• **Task goal**
Please copy the lines from the line with "You are a computer-use" up to and including the line with "pos(633,574)", leaving the pictures out of your answer.

===== Exercise material =====

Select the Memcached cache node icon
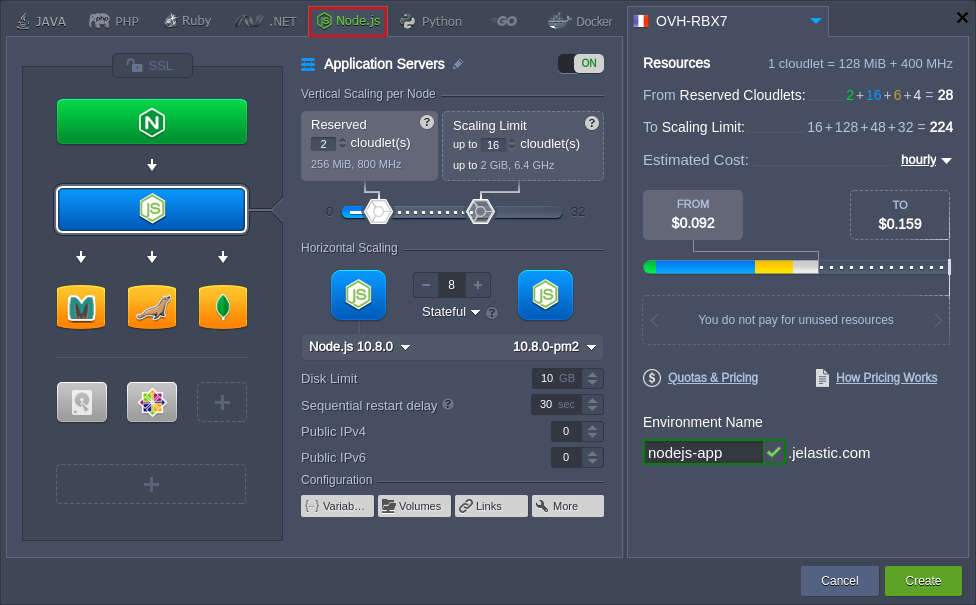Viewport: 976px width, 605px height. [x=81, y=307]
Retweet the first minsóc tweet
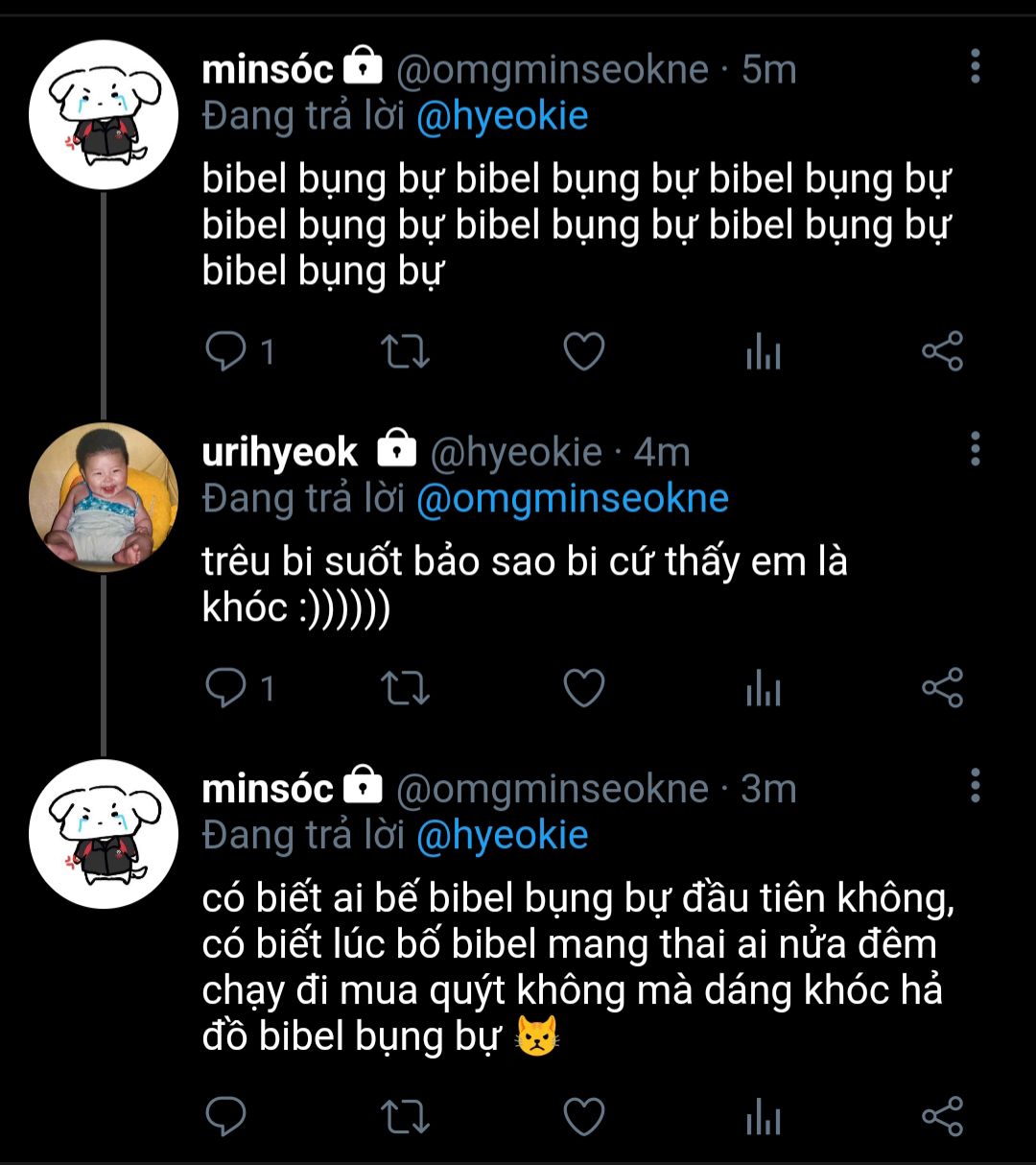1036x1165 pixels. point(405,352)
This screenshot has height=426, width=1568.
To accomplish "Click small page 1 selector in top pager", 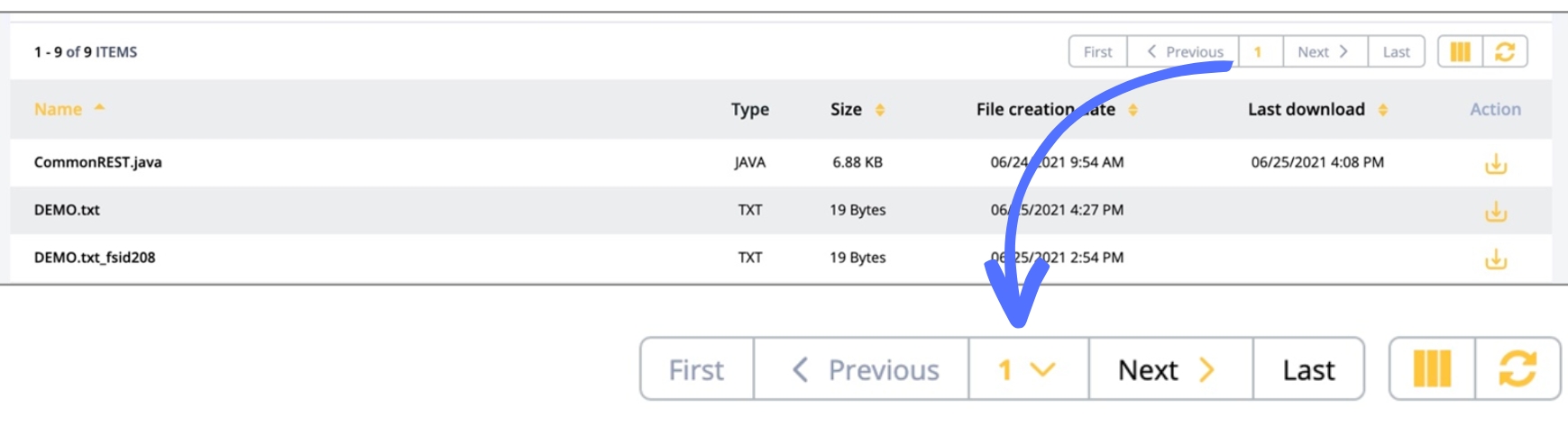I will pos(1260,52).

=====
===== Exercise material =====

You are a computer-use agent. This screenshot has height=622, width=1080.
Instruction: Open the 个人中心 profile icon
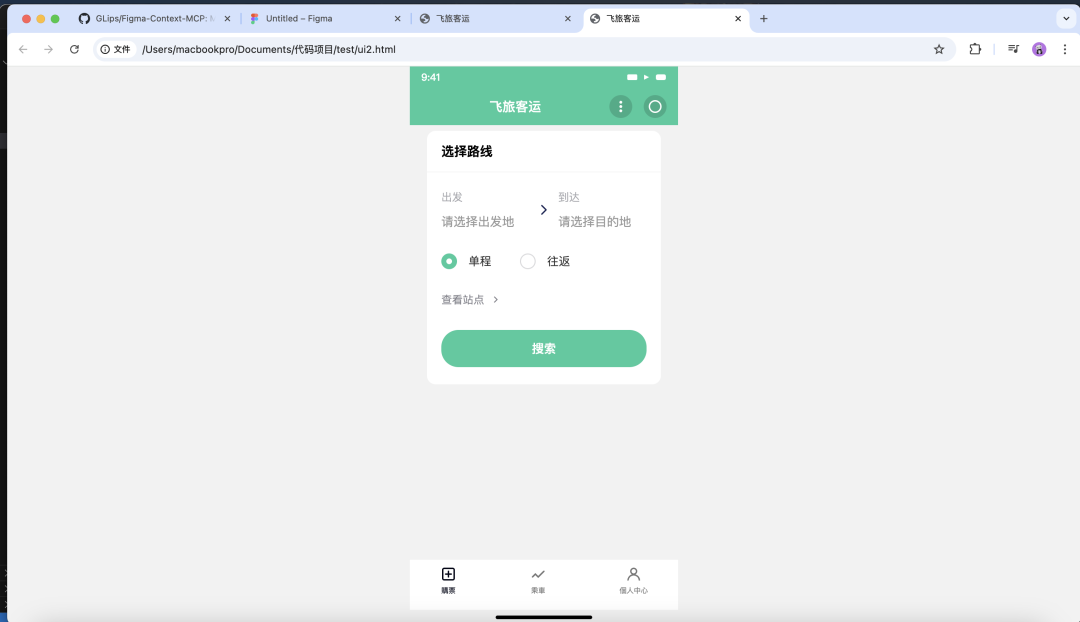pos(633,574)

=====

• **Written answer**
You are a computer-use agent. This screenshot has height=622, width=1080.
Instruction: Open the 个人中心 profile icon
pos(633,574)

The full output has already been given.